November 19, 2014· 3 minutes to read

It was this little itch, that I had for quite a while, but you know how it is, you never get around to scratch it.
Now was the time to do so. I had ES6 working already a couple of times using webpack but did always switch back, due to not having taken the time to get all the test setup run with it too. Which was mainly the fault of jasmine(-node) not really supporting it.

So I just have to replace it. I did with mocha. And here is how it went. Keep on reading or read it up in the project’s README.

TDD with ES6

The initial pain I had was to get up to speed with ES6 (using traceur) to be compatible with all browsers. So I tried out jasmine-node with it, but failed misserably. Of course I saw mocha-traceur which seemed to make it all a breeze. But who believes documentation, right? So I had to try it. And it worked out of the box, just the way I wanted it.

I used a bit of ES6 in the initial test, just the following:

import {Some} from './test' // importing a module describe('something', () => { // using the arrow function   it('that should work', () => {  }); });

traceur does support all that. Of course a traceur transpiler (setup) was needed, so I used the above mentioned mocha-traceur which just required me to run `mocha –compilers js:mocha-traceur src/*.js` as you find it in the package.json. This takes away the pain to manually transpile it, it always does that when the tests are run.

Of course I also made the `npm test` run, using just this snippet. Done.

Spying, mocking and stubbing

Next up, I wanted a solution that makes spying etc. easy. Easy for me means that it cleans up after itself. When I create a spy in a test I want it to be gone after the test, except of course I declare it in a `beforeEach()` (which isn’t covered by this project yet).

I found mocha-sinon that claims to do it. And it does. Looking through the code and reading some docs the author states that it is also very easy to do by yourself, like so:

var sinon = require('sinon'); beforeEach(function() {  this.sinon = sinon.sandbox.create(); }); afterEach(function(){  this.sinon.restore(); });

Awesome, so I can reduce the overhead of another project in the setup. I put this snippet in sinon-cleanup.js and require this instead of the project itself. Thanks Elliot Foster.

Webpack and ES6

What is missing yet, is to show how to make this work in the browser.
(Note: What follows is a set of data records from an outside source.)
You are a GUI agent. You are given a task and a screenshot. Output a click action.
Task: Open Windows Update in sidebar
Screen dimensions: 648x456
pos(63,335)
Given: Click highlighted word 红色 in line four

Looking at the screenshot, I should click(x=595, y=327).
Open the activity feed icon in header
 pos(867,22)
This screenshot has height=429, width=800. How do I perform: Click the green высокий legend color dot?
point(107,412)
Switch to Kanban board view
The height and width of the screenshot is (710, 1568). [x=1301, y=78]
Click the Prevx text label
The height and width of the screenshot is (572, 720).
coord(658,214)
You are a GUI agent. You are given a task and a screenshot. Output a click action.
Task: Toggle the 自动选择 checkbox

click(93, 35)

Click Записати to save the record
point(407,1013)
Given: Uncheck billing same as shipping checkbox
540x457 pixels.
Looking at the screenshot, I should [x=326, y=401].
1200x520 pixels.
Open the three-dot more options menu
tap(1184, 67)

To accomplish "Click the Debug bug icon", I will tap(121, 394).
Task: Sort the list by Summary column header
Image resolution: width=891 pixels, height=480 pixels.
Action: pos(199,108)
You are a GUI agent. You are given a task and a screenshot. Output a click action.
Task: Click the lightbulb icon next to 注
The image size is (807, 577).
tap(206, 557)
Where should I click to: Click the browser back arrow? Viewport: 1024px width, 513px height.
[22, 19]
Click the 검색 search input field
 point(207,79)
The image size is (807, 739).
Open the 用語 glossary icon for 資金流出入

That is actually fairly easy using webpack and the es6-loader module for it.

Nice to haves

Now one could add things like:

  • running it in karma and multiple browsers
  • running it on some browser farm, like saucelabs
  • creating a site that actually says “Hello world” to prove this setup does really work
  • integrating with travis, code quality tools, etc.

Have fun testing away with ES6. I am curious now how problematic the transpilation will make my life, let’s see.